§ **Selection**

★ ★ ★ ★ ★

Tuesday

Feb. 15, 2011


Mid February

by Ann Campanella

The day is warm and dank as early summer.
Crows scream and pitch in the woods
like the ruckus of old women fighting
for the shreds of their lives.

A sudden silence — then the hum
of a black-winged cloud oozing
through the naked sky —
the ruckus begins again.

Under the layers of winter grey,
the farm is pale and muted, the barn doors
shut tight. The only animals in sight
an earth-brown squirrel and these harbinger birds.

I am waiting for the sun to shine again,
to learn how to unfurl my heart in its warmth.
These days, neither long nor short, bright nor dark,
wet nor dry, fill me with a sadness I cannot name.

Yesterday was Valentine's Day, a day of love
and chocolate. My father, born eighty-one years ago,
always bought red cardboard hearts full of truffles
for my mother, my sister and me. Now he is gone.

This morning, the doctor taps his pencil
against the screen. A six-week ultrasound.
There, that's the heartbeat.
A tiny flutter outlined by grey.

"Mid February" by Ann Campanella, from What Flies Away. © Main Street Rag Publishing Company, 2006. Reprinted with permission. (buy now)

★ ★ ★ ★ ★

§ **Written problem 1**
Please extract the passage of the poem starting with "A sudden silence" and going on through "I cannot name.".
§ **Written problem 2**
Put every line of the word and item position records into a Markdown table with the columns n and Line, numbering the rows and leaving out blank lines and the pictures.

[Word and item position data]

★ ★ ★ ★ ★

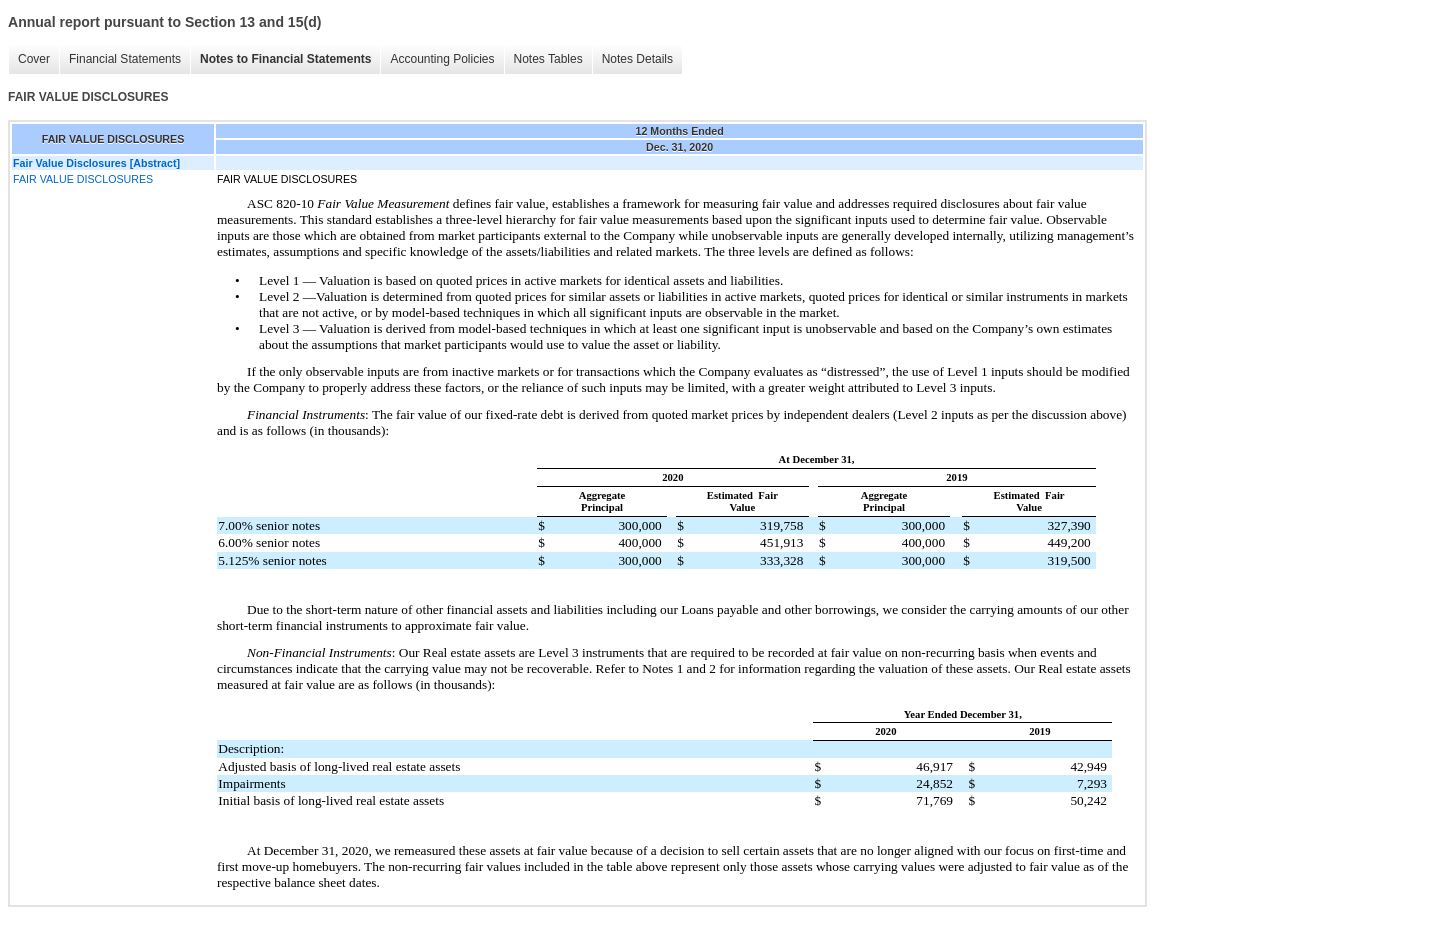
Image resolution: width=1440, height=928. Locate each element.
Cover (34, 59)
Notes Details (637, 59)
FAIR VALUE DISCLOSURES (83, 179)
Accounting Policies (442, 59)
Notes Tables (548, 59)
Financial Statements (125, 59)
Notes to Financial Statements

★ ★ ★ ★ ★

§ **Exercise response 1**
A sudden silence — then the hum
of a black-winged cloud oozing
through the naked sky —
the ruckus begins again.

Under the layers of winter grey,
the farm is pale and muted, the barn doors
shut tight. The only animals in sight
an earth-brown squirrel and these harbinger birds.

I am waiting for the sun to shine again,
to learn how to unfurl my heart in its warmth.
These days, neither long nor short, bright nor dark,
wet nor dry, fill me with a sadness I cannot name.

§ **Exercise response 2**
| n | Line |
|---|---|
| 1 | Image resolution: width=1440, height=928. Locate each element. |
| 2 | Cover (34, 59) |
| 3 | Notes Details (637, 59) |
| 4 | FAIR VALUE DISCLOSURES (83, 179) |
| 5 | Accounting Policies (442, 59) |
| 6 | Notes Tables (548, 59) |
| 7 | Financial Statements (125, 59) |
| 8 | Notes to Financial Statements |